Madeleine Monette
L’Amérique est aussi un roman québécois. Vues de l’intérieur
Montréal, Nota Bene, coll. « La ligne du risque »,
2022, 252 p., 26,95 $.
Écrire à plein poumon
Je soulignais récemment qu’avant d’être écrite la littérature était affaire de paroles. Explorons aujourd’hui l’univers de l’écrivaine Madeleine Monette dans L’Amérique est aussi un roman québécois, un recueil de textes choisis parmi ceux qu’elle a consacrés à sa démarche littéraire à ce jour.
J’explorais, dans Lettres
québécoises (no 133, printemps 2009), « une dizaine des essais
qui jalonnent la carrière de Madeleine Monette et décrivent sa démarche
créatrice. Ce sont comme des radiographies de son état d’esprit à des moments
précis de sa pratique artistique. On y trouve, de l’un à l’autre, l’évidence de
l’évolution de la femme et de l’écrivaine à travers chacun de ses nouveaux
écrits. »
Parmi ces argumentaires, celui
qu’elle a livré lors de son entrée à l’Académie des lettres du Québec, en 2007,
me semblait déjà fort remarquable; je ne suis donc pas étonné de le relire ici,
car il est d’actualité. « Liens et balises » est son credo littéraire québécois et porte sur
sa façon de participer à notre littérature en tant qu’écrivaine. Un passage me
semble incontournable : « Mais cette littérature effervescente et dépliée,
plus ouverte que jamais sur le monde et encore peu connue pourtant, même de ses
propres lecteurs québécois, n’occupe pas et n’arrive pas à réclamer avec assez
de force, comme c’est le cas pour les littératures de bien d’autres petites
nations, sa place dans l’histoire de la littérature mondiale. »
Madeleine Monette, qui souhaite
ardemment que la littérature québécoise puisse s’y insérer, se plaît « à
imaginer les œuvres littéraires de différents pays dans une vaste chambre d’échos,
une chambre de réverbération espace-temps, où elles seraient lues dans la
mémoire les unes des autres, appréciées ainsi à la loupe et par satellite ».
Quinze ans dans la vie d’une
écrivaine ou d’un écrivain, ça peut être très court ou très long.
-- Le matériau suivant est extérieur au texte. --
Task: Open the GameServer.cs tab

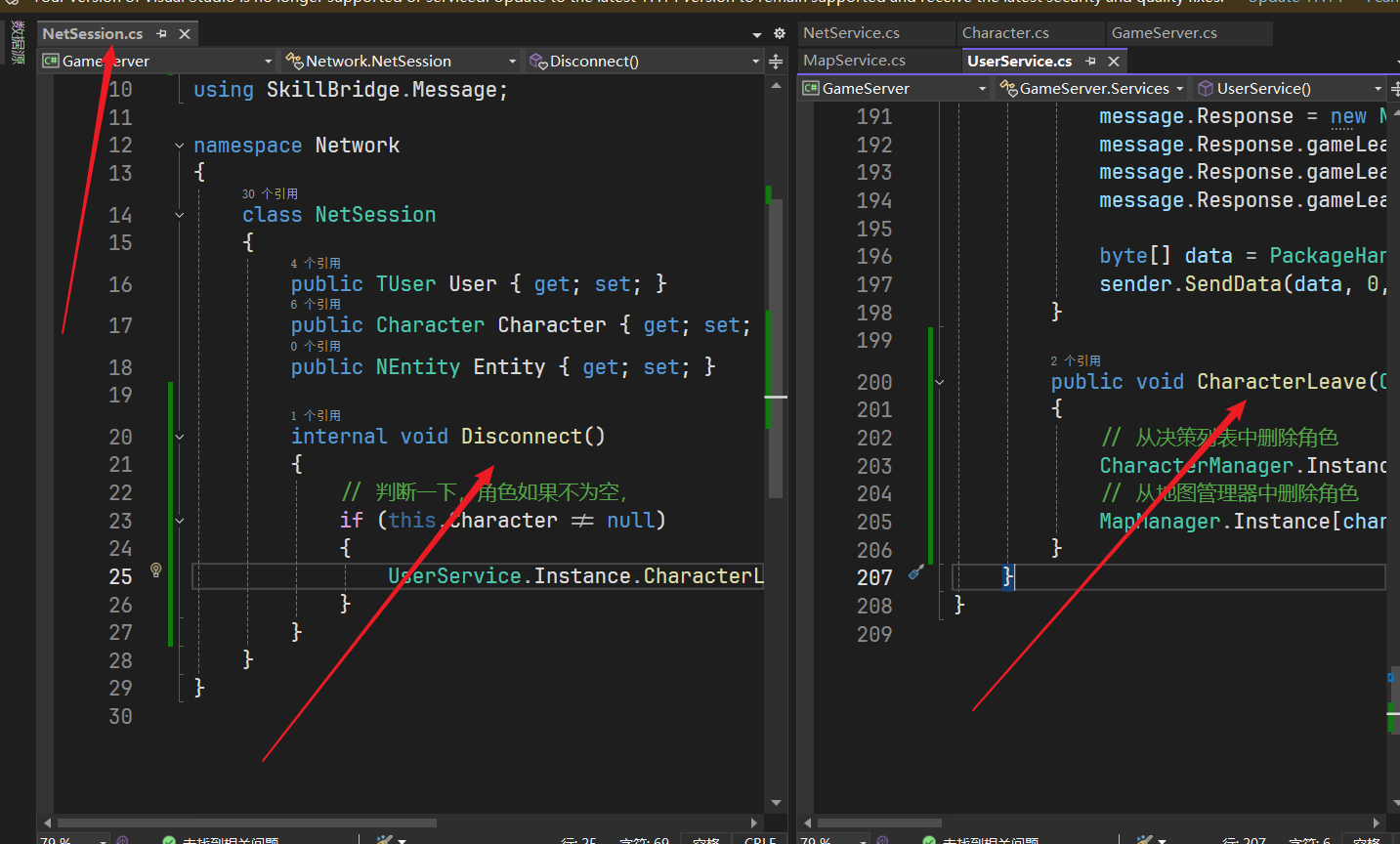Action: pos(1164,33)
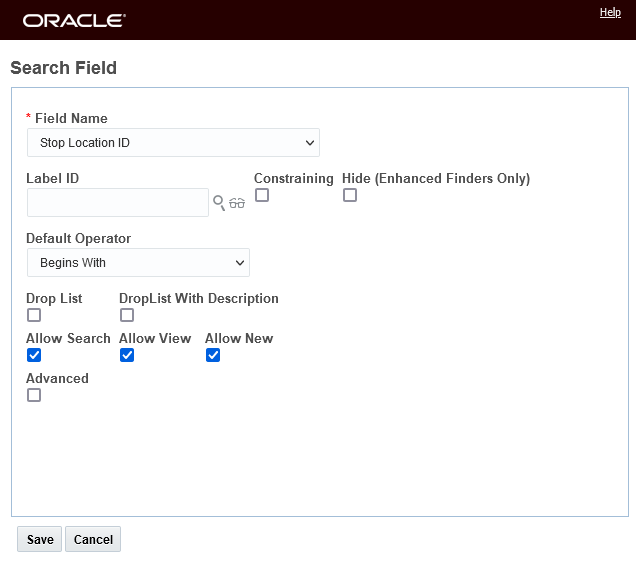Enable the Constraining checkbox
This screenshot has width=636, height=570.
(x=262, y=195)
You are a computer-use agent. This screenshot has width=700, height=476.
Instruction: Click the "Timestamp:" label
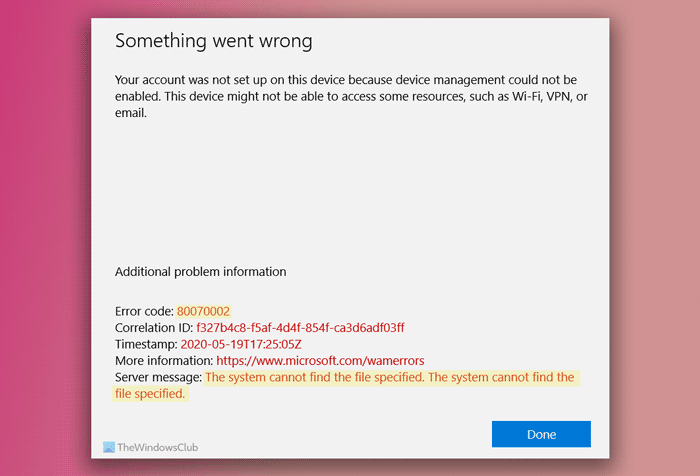click(x=146, y=344)
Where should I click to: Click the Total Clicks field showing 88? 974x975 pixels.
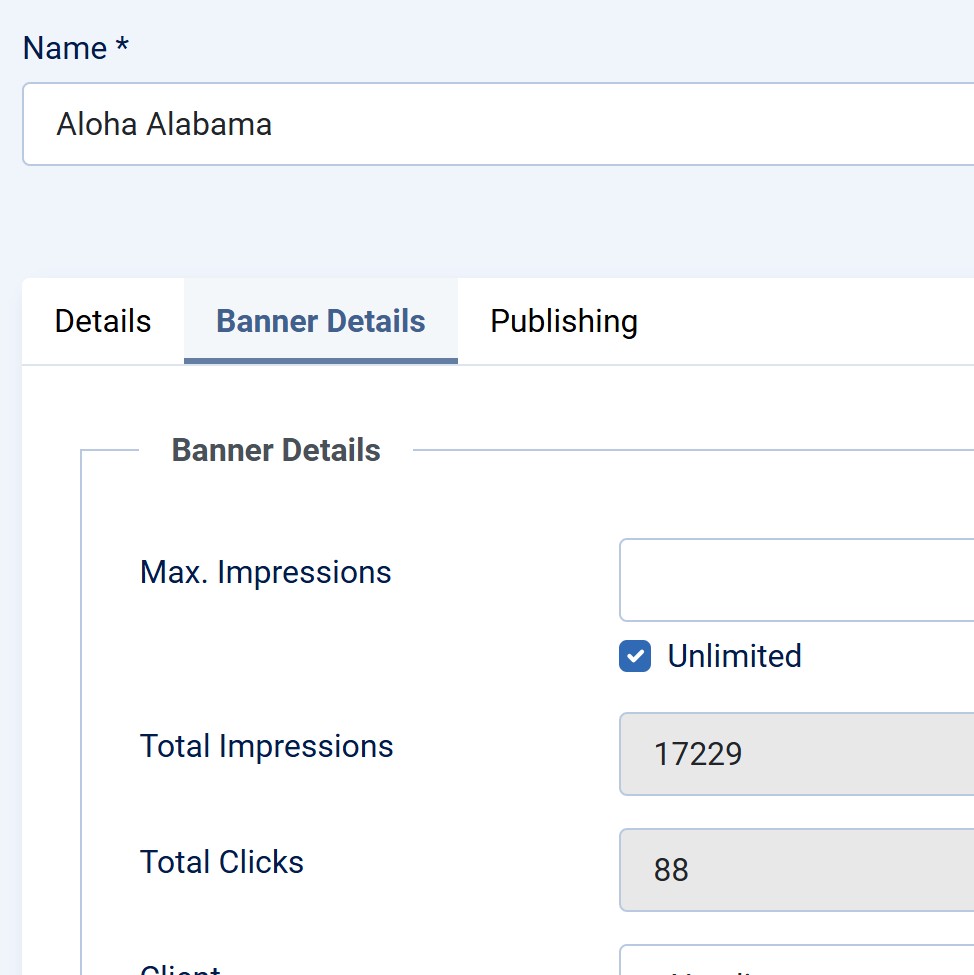point(796,869)
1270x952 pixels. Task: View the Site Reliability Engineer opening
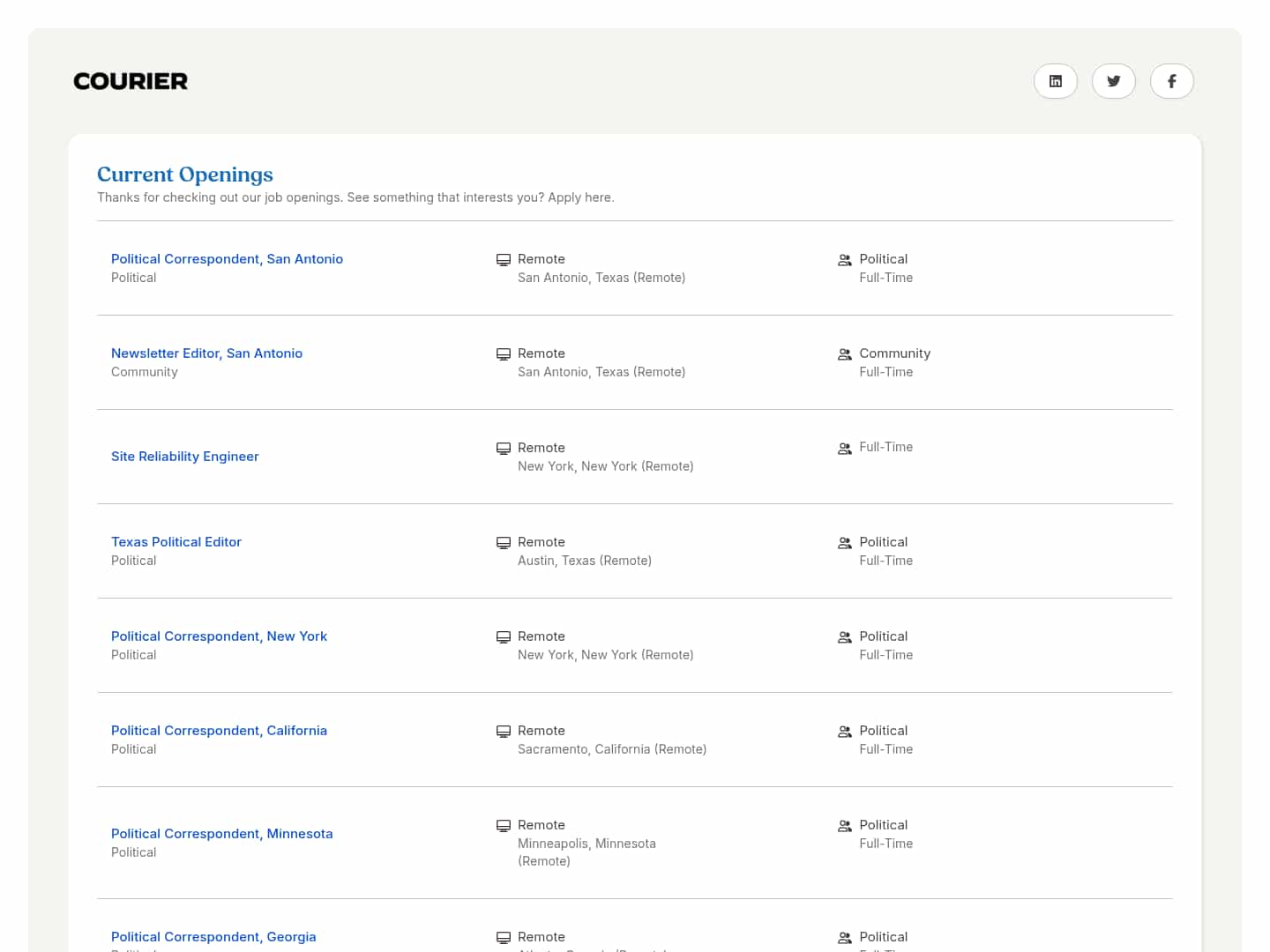pos(185,457)
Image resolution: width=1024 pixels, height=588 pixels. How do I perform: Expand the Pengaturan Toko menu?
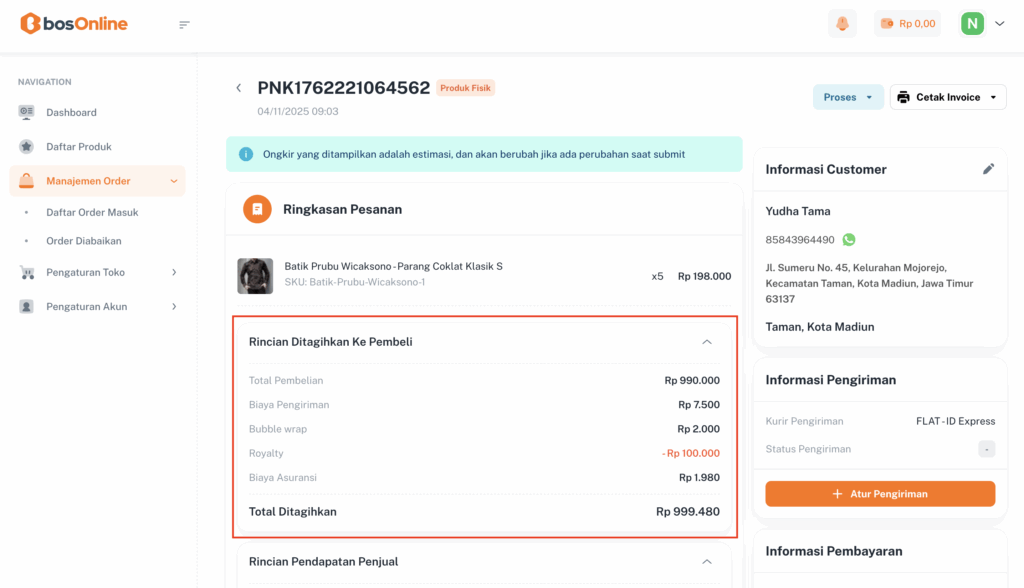97,272
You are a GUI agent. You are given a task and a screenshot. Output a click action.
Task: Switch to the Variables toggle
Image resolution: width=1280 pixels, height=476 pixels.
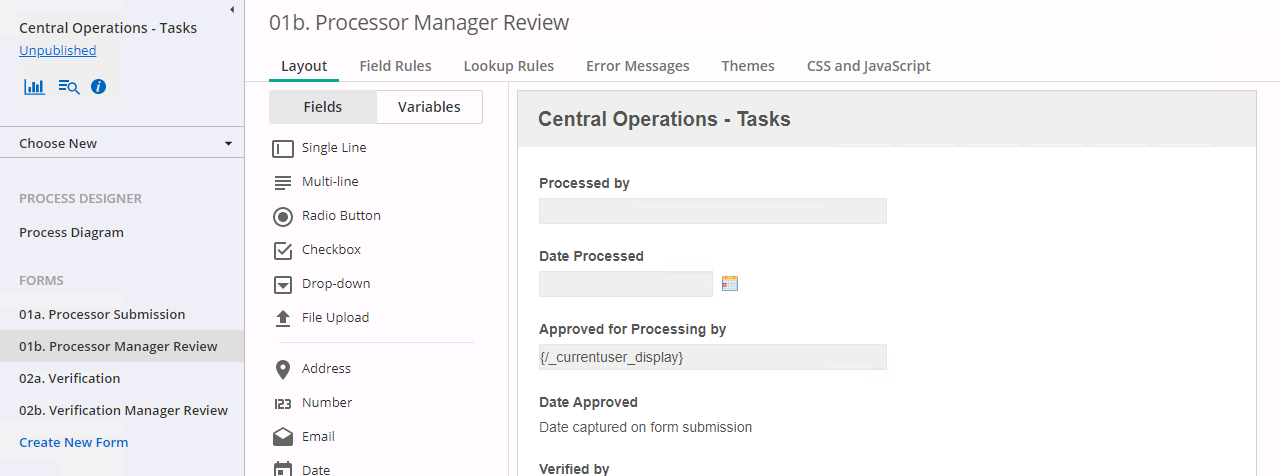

Or, le temps
littéraire de Madeleine Monette fut très rapide, car non seulement elle publia plusieurs
ouvrages, mais elle s’intéressa aussi au travail périphérique de l’autrice qui
va vers son lectorat et vers l’institution littéraire qui a elle-même ses exigences.
On la comprend lorsqu’elle écrit :
« Dans mes romans où d’autres arts sont souvent représentés, l’attention
aux efforts d’une peintre, d’une danseuse, d’une chanteuse, d’une comédienne, d’un
petit poète anorexique, d’un jeune rappeur… m’a permis de me tenir à vue, d’écrire
en interrogeant de près mon écriture, en la contextualisant. Ce double
processus, je m’y suis prêtée également dans ma vie au fil des années, lorsque
j’ai écrit des essais-témoignages. »
L’Amérique est aussi un roman
québécois compte deux sections, celle des essais où on lit 14 textes et l’autre,
8 entretiens. Chaque texte s’intéresse à un aspect de son art d’écrire, nous
suivons ainsi son cheminement et percevons les fragments de sa démarche artistique
à travers sa vie de femme francophone vivant à New York, d’écrivaine en marche
dans un monde où associée vie de femme et vie de créatrice a ses exigences en
proposant de relever de nouveaux défis.
Les réflexions de Madeleine Monette nous font regarder par-dessus l’épaule de sa pratique de l’écriture, de la prose narrative à la poésie, sans oublier ses textes d’exposés oraux tel son discours d’accession à l’Académie des lettres du Québec. Il se dégage de cet ensemble une illustration de ses discours littéraires. À l’ère du prêt-à-manger culturel que proposent parfois les plateformes numériques, n’est-il pas raisonnable de nous tourner vers des créatrices et créateurs reconnus plutôt que vers des avatars virtuels dont on ne parviendra peut-être jamais à retrouver l’origine de leur démarche?